WHEN the coronavirus pandemic took hold and forced the vast majority of fighters to take a break from training, two young Irish brothers went to work on each other at the bottom of their garden.
“We’ve taken full advantage of lockdown,” 23-year-old super-lightweight Stevie McKenna told Boxing News about the sparring he’s enjoyed with his little bro, Aaron McKenna. “Where other fighters were struggling to train, we took advantage and have trained two or three times a day. We’ve not missed a session.”
Super-welterweight Aaron, who is 10-0 (6) and promoted by Golden Boy Promotions, added: “Nowadays it’s more technical sparring but it would always get heated when we were younger. My father would always have to tell us to cool it.”
Their father is Fergal McKenna. Years ago, he took his young sons, including third brother Gary, to Monaghan’s Smithboro Boxing Club which once honed the talents of a burgeoning Barry McGuigan.
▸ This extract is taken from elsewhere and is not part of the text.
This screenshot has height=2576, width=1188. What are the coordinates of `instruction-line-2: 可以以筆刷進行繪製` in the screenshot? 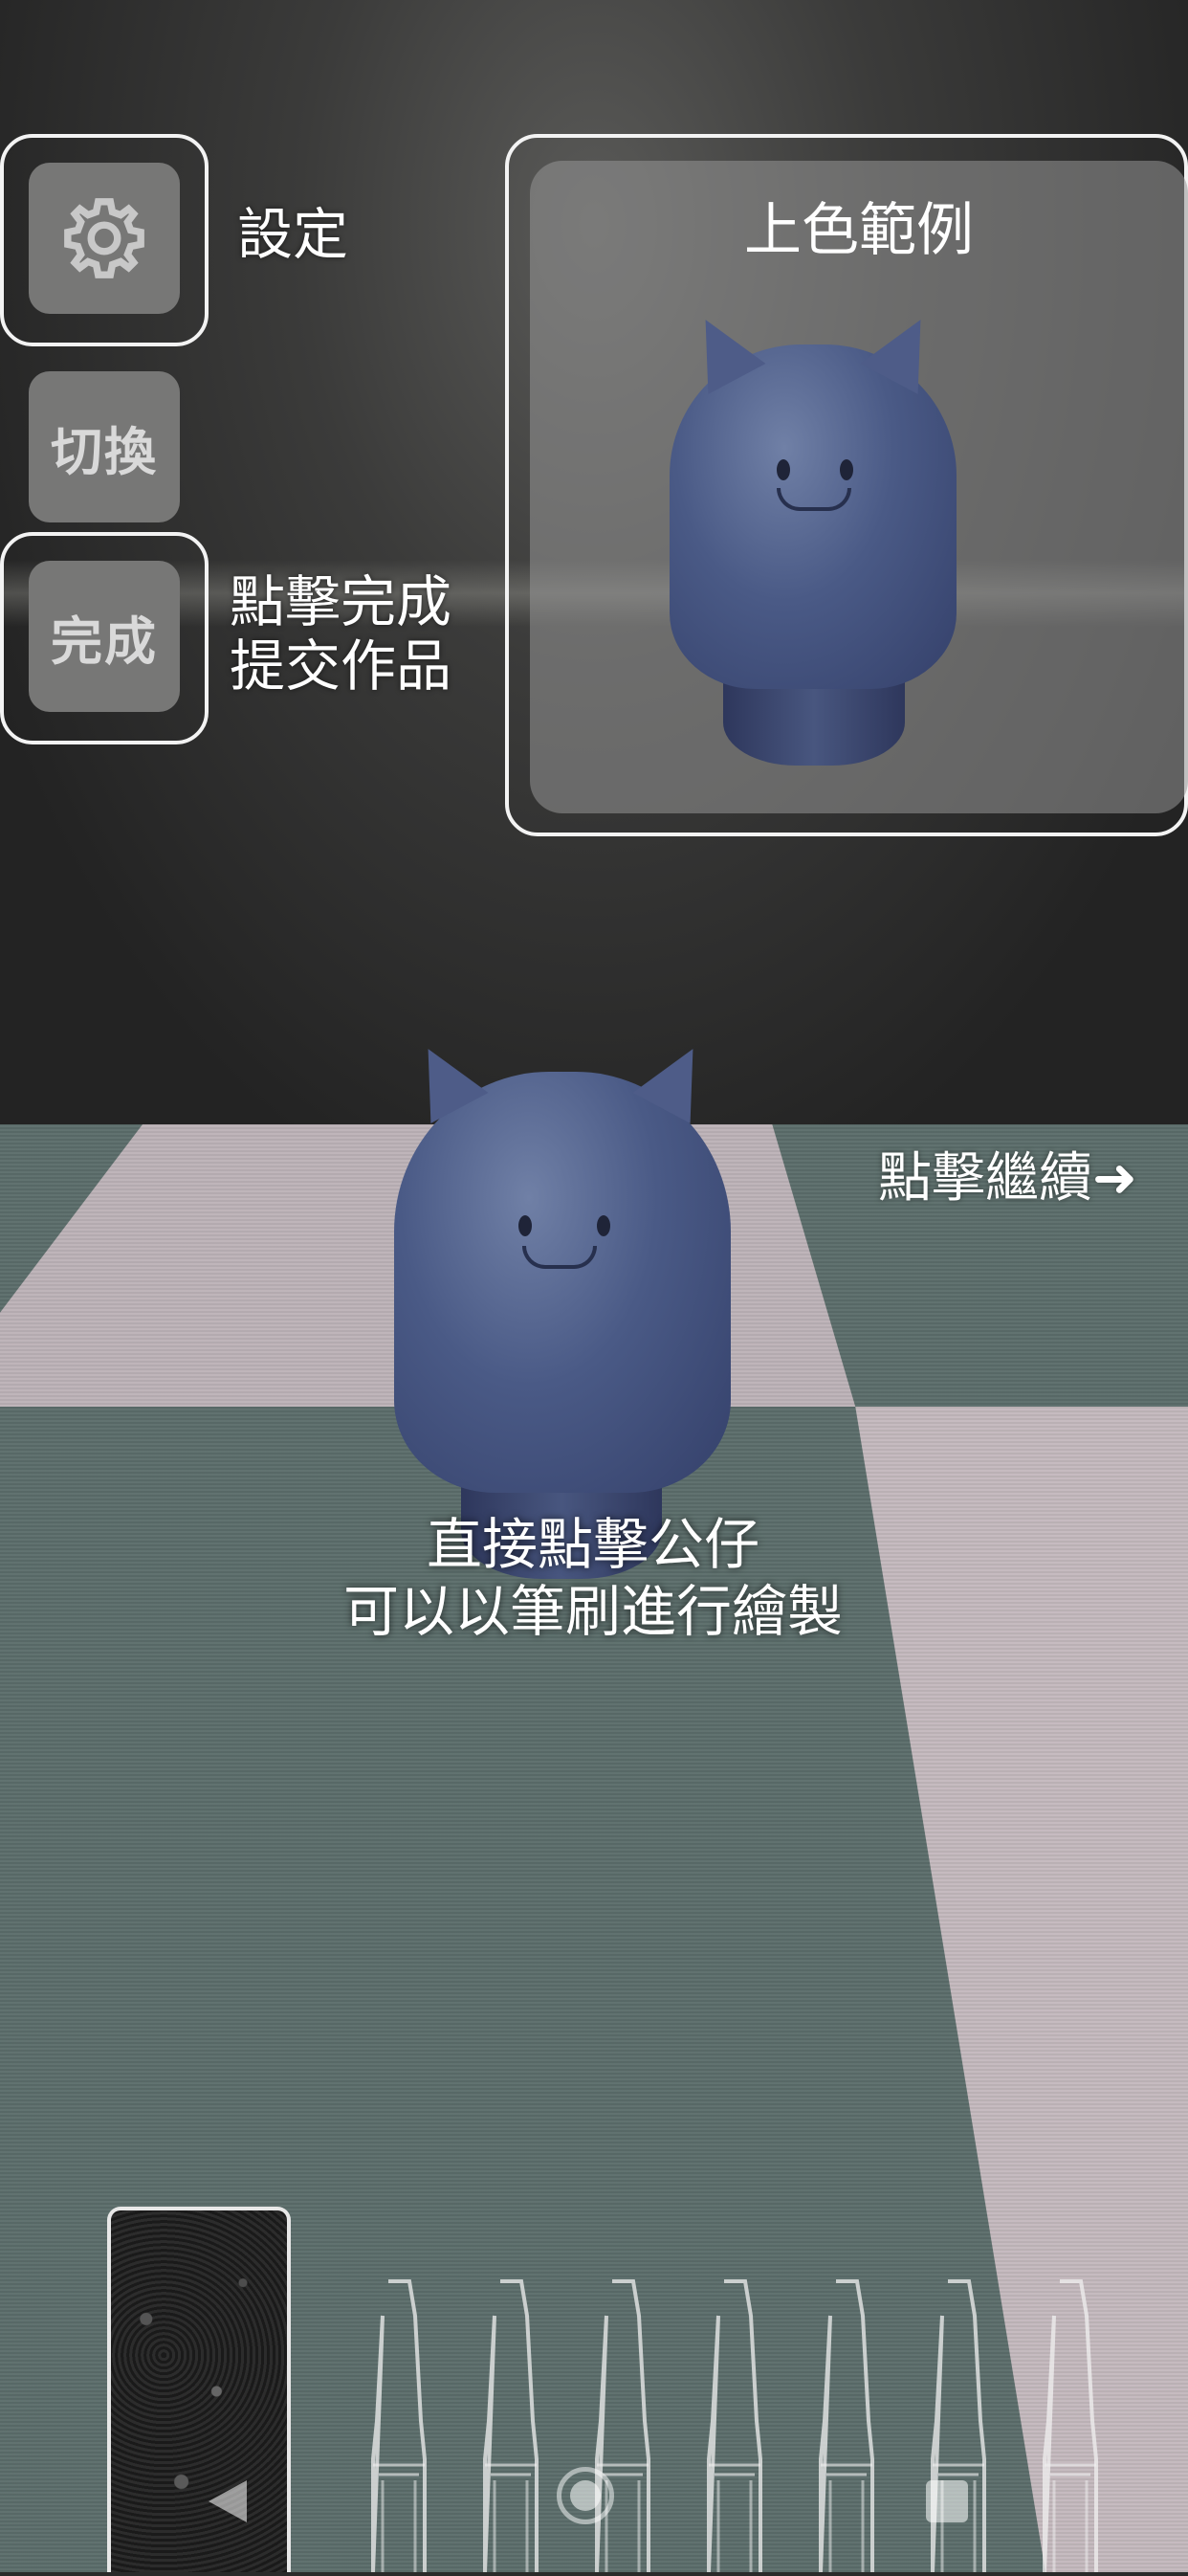 It's located at (592, 1611).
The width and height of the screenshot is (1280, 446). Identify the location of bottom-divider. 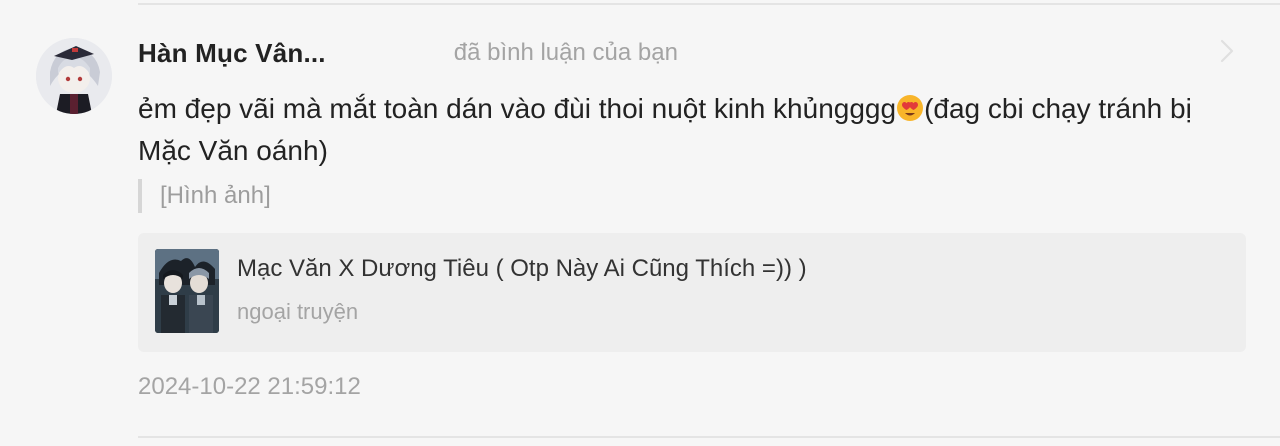
(709, 437).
Fergal watched proudly as the trio developed a taste for the noble art and won under-14 national titles.
Within a few years, he was head coach at the club. Renamed Old School Boxing Club after a €35,000 Credit Union loan paid for renovations, the gym grew again into one of the most successful in Ireland.
Not content with that, Fergal turned the shed at the rear of his home into a fully equipped gym. He even put the old ring used by the likes of McGuigan and Rinty Monaghan from the Smithboro Club inside it.
The story continued at pace. Aaron, initially recognised as the most talented of the brothers, was scouted by Sheer Management in 2015. Within two years, Fergal and Aaron were based in Los Angeles before being joined by Stevie in 2018. Gary, meanwhile, became a PE teacher.
In February this year it was announced that Aaron and Stevie would be trained by Freddie Roach at the famous Wildcard Gym. They plan to return when the current situation eases.
“I’ve known Freddie since I was 16 and I first sparred in the Wild Card,” explained Aaron. “I enjoy it in America. I’m very lucky to be trained by Freddie Roach. Not many boxers get that opportunity.”
Both brothers have been blessed with sharing the ring with formidable talent. Last week, Barry McGuigan was on hand to watch over Aaron sparring with Anthony Fowler at the McGuigan’s Gym in London.
“It was cracking sparring, Anthony is a really good fighter,” 21-year-old Aaron reported. “It was special to get Barry’s advice too because we come from the same amateur gym. I’ll be taking that advice with me. He told me to sit down more on my punches but it’s someone else to learn from – that’s the important thing for me now, learning.”
Stevie, 4-0 (4), can boast of an even better experience.
“There’s no doubt that Vasyl Lomachenko is the best I’ve shared a ring with,” he said of their sparring sessions. “He’s clever and naturally so gifted. But I more than held my own with him and that was before I’d even had my first professional fight.
“He didn’t say a lot afterwards except ‘Great work’.”
The brothers are consumed by boxing. It’s the last thing they think about at night and dominates their mind upon waking. In between, they dream of winning world titles and defending them on the same bill in Ireland.
“Like Aaron, I’m 100 per cent committed to boxing,” Stevie said with an audible smile. “We don’t do much else besides train, box or watch boxing. I’ve been doing it since I was eight years old. We do a bit of fishing too but it always comes back to boxing.”
The boxing brothers are lucky in many ways. Not least that in this new world finding its feet in the face of a pandemic they have each other to learn from. The respect between the brothers is striking but the sibling rivalry will always remain. “The sparring sessions never end in tears but sometimes they end in blood! We’re always trying to beat each other in whatever we do. Whether it’s sparring or running, we’re always want to come out on top,” chuckled Stevie before adding, “but we do get on really well.”